White Pony Reflections

Carol A. Hand

Fall is really here. It was time to take my little “White Pony” in for a check-up and oil-change today. Yes, my 11-year old car has a name thanks to my granddaughter and an Ojibwe friend I haven’t seen in years. Here’s an excerpt from a poem that describes my car’s naming ceremony.


La Joie de la Vie

My Granddaughter Dancing in the Rain – July 2015

“What can we do that’s fun in the rain?
Do you think we should wash the car?”
“Oh yes, oh yes!,” you said.
So I grabbed a bucket and two new sponges,
yours orange and mine purple.

Carefully Washing “White Pony” – July 2015

“Does your car have a name?”
I thought quickly of one of your favorite toys – Pink Pony!
And I remembered an Ojibwe friend from long ago
who teased me about riding my White Pony
when I drove another white car
through the forests, past lakes and farmlands
to tribal communities and the State Capitol
in our work on tribal social justice issues.

So my car was given its predecessor’s name – White Pony.
But this White Pony mostly stays in the driveway now
even though it once climbed mountain passes
as it brought me, in a round-about way, to my new home.


I had time to read as I waited for my car to be serviced. The book, Braiding Sweetgrass: Indigenous Wisdom, Scientific Knowledge, and the Teachings of Plants (Kimmerer, 2013), is one of the most beautiful ones I have ever read. Perhaps it’s because Kimmerer blends science, poetry, and spirit from an indigenous perspective.

“A people’s story moves along like a canoe caught in the current, being carried closer and closer to where we had begun. As I grew up, my family found again the tribal connections that had been frayed, but never broken, by history. We found the people who knew our true names.” (Kimmerer, p. 36).

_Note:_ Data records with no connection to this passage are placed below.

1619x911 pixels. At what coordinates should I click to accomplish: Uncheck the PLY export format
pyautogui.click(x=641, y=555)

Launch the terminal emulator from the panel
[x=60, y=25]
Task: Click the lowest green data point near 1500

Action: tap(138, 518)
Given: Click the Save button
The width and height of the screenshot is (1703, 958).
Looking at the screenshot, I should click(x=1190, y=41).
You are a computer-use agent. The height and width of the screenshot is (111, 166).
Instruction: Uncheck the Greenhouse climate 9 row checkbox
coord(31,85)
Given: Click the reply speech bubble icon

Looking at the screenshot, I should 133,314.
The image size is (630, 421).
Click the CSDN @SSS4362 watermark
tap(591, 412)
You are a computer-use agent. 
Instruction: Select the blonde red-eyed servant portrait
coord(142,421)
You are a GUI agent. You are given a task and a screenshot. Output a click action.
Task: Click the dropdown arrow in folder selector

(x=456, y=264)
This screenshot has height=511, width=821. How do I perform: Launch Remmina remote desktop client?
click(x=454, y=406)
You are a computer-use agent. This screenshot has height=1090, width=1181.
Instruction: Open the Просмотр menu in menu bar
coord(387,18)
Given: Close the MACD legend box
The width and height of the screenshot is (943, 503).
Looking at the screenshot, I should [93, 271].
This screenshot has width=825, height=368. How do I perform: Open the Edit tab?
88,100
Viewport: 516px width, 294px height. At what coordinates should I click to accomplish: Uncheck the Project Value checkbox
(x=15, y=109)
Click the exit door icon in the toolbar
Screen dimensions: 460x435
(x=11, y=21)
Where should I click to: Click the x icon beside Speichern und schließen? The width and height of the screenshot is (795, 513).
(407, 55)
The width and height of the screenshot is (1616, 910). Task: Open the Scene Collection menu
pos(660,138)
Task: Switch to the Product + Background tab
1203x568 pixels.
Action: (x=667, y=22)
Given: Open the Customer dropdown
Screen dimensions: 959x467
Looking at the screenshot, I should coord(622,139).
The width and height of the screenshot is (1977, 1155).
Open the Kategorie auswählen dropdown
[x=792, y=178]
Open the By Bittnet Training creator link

Decades ago, when I first entered college, my major was a blend of chemistry and biology. Nature has always fascinated me. I wanted to learn more. I wanted to be an ecologist, but that was not a subject the college I attended offered or even recognized. Nonetheless, my advisor and botany professor, Sister Lorita, offered me much more even though I didn’t realize it at the time. I described her lesson in a previous post


Teaching and the Wonder of Life…

Through example, she taught me what it means to teach. Students made fun of her because of her weight and because of her enthusiasm for her subject, a subject they found boring. One day when we were meeting, Sister Lorita looked at me and said, “I know students laugh at me, but I don’t care if people make fun of me. It’s worth it to me if they learn to see the wonder of life in a blade of grass.”

Wikimedia Commons


It would be many years before I would realize what a precious gift she gave me that day. Instead of becoming an ecologist or botanist who saw the wonder of life in plants, I ended up in social work, focusing on gerontology and organizational theory. I finally earned a Ph.D. in social welfare, although it took me an extra ten years. First, life led me “home” to my roots through a series of divergent events. It’s how my first white car ultimately got its name.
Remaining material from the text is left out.